Ook in die zin is Kafka een van de meest exemplarische schrijvers: men handhaaft en redt zich (tijdelijk) via zijn romanfiguren en hun (literaire) hulpconstructies; maar men blijft hun vergissing tot het bittere einde, alsook die van zichzelf.
Kafka volgde Jozef K.'s (zelf)vernietiging door zich longtuberculose aan te doen en vervolgens spirituele zelfmoord te plegen door zijn vriend op te dragen zijn werken te vernietigen. Reden voor het laatste: zijn spijt dat hij voor zijn gevoel zijn realiteitsprincipe niet tot leefbare realiteit had weten te maken, noch in zijn leven, noch in zijn werk, dat hij te eenzijdig en te zeer door zijn persoonlijke neurose gekleurd vond. Geïnterpreteerd: dat hij geen synthese had weten te bewerkstelligen, geen identiek zijn had kunnen (doen) ervaren tussen de complexe maatschappelijke realiteit en het oorspronkelijke taaldenken, taalloos geloof, synthetiserende symbolen die zowel het taal- en beeldloze zijn als het niet-zijn uitdrukken, kortom de andere wereld die alles omvat - ook de Wet als irrationele mythe -, een onmogelijk taak dus voor wie zich niet bij voorbaat aan irrationalismen wil overgeven.

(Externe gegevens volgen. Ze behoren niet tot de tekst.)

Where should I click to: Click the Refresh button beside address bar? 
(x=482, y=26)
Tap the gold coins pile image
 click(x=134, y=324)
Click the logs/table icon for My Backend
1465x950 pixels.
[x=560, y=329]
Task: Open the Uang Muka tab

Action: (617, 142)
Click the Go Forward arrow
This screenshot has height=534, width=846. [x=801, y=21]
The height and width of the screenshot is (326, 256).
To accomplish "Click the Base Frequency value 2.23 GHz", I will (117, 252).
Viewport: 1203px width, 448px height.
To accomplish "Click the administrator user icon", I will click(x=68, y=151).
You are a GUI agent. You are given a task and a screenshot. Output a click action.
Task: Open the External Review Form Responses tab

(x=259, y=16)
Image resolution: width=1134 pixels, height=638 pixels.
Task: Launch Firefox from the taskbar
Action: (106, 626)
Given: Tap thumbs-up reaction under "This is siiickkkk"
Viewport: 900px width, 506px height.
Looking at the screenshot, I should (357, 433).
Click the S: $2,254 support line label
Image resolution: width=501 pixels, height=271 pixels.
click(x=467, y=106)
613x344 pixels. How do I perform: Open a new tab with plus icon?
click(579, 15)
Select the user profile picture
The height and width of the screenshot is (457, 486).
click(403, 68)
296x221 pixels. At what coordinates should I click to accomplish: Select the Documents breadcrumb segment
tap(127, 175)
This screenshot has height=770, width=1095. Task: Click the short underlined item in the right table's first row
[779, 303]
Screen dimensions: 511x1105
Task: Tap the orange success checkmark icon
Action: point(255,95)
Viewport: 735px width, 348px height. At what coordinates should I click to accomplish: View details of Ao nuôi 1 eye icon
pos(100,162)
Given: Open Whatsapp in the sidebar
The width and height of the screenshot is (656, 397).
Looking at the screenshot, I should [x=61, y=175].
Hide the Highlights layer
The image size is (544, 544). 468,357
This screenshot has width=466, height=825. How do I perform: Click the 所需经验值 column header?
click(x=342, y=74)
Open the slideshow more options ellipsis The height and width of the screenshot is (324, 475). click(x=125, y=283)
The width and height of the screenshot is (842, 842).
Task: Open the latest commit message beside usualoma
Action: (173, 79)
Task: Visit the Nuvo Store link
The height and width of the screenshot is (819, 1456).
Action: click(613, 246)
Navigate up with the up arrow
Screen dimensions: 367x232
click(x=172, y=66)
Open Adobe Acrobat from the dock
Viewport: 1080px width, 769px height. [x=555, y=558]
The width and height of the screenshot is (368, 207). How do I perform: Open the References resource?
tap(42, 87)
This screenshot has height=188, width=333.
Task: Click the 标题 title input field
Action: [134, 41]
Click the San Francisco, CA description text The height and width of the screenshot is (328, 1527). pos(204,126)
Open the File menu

En hier vergiste Kafka zich opnieuw - via identificatie met en fixatie op zijn romanfiguur Jozef K.? - omdat een groot lezerspubliek er die synthese wel degelijk in aantrof en zich in zijn taalleven herkende. Trouwens, het is de vraag of Kafka de ongehoorzaamheid van zijn vriend Max Brod niet incalculeerde of half incalculeerde.
*
De aantrekkings- en vertederingskracht van Kafka: hij is de zoon van iedereen, zelfs van een achttienjarige jongen of een negentigjarige grijsaard, een zoon die nooit vader wordt.